* Document text *
++++++
The Bocas del Toro Research Station  (BRS) is a field station of the Smithsonian Tropical Research Institute (STRI) on Panama’s western Caribbean coast, is a platform for both marine and terrestrial biodiversity research. The station hosts a diverse group of scientists from more than 20 countries, every year.

Activities at the station contribute to the Smithsonian Institution’s primary mission: the increase and diffusion of knowledge. Visiting scientists are engaged in research on the biodiversity, ecology, paleontology and archaeology of the Bocas del Toro region. Educational and outreach activities range from hosting K-12 school groups, to specialized training for international graduate students.

Founded in 1998, the BRS campus has provided field accommodation since 2002 and a fully operational research laboratory since 2003. The facilities now include a running seawater system, a new dock, boat ramp, and additional support facilities, as well as two houses to accommodate visiting researchers. The BRS is arguably the preeminent field station in the Caribbean.
Visiting scientists hold lectures that are open to the public.
++++++
Collection entries
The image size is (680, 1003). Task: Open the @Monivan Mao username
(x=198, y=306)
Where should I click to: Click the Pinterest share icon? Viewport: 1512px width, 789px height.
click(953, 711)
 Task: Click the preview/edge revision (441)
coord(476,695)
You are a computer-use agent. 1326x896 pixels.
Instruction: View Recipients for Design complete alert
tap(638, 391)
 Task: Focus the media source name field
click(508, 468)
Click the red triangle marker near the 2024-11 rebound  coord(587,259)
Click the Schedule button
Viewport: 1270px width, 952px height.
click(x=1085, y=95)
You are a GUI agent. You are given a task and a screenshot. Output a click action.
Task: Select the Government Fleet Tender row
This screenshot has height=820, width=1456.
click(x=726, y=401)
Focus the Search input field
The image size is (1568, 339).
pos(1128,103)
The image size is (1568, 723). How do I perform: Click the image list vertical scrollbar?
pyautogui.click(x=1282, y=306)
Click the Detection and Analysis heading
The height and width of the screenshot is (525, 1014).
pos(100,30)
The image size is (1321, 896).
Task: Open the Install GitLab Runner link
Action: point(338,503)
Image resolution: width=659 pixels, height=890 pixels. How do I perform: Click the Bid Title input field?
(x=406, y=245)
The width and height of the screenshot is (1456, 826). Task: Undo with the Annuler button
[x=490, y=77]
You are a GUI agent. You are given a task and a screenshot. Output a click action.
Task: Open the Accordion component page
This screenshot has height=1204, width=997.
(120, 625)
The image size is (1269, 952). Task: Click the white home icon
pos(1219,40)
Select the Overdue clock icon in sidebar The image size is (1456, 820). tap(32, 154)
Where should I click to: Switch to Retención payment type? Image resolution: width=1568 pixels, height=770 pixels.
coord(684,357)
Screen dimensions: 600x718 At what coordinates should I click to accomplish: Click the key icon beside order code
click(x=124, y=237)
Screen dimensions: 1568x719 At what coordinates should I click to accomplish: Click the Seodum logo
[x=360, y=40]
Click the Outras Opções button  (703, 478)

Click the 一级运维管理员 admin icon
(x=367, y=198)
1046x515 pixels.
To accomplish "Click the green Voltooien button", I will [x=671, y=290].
++++++
* Requests *
1 – According to the text about the Bocas del Toro Research Station, in what year did the station's research laboratory become fully operational?
2 – Translate this sentence from the text about the Bocas del Toro Research Station into Spanish: "Visiting scientists hold lectures that are open to the public."
3 – Write out the part of the text about the Bocas del Toro Research Station starting with "Activities at the" and going on through "to the public.".

* Task answers *
1 – 2003

2 – Los científicos visitantes dan conferencias abiertas al público.

3 –
Activities at the station contribute to the Smithsonian Institution’s primary mission: the increase and diffusion of knowledge. Visiting scientists are engaged in research on the biodiversity, ecology, paleontology and archaeology of the Bocas del Toro region. Educational and outreach activities range from hosting K-12 school groups, to specialized training for international graduate students.

Founded in 1998, the BRS campus has provided field accommodation since 2002 and a fully operational research laboratory since 2003. The facilities now include a running seawater system, a new dock, boat ramp, and additional support facilities, as well as two houses to accommodate visiting researchers. The BRS is arguably the preeminent field station in the Caribbean.
Visiting scientists hold lectures that are open to the public.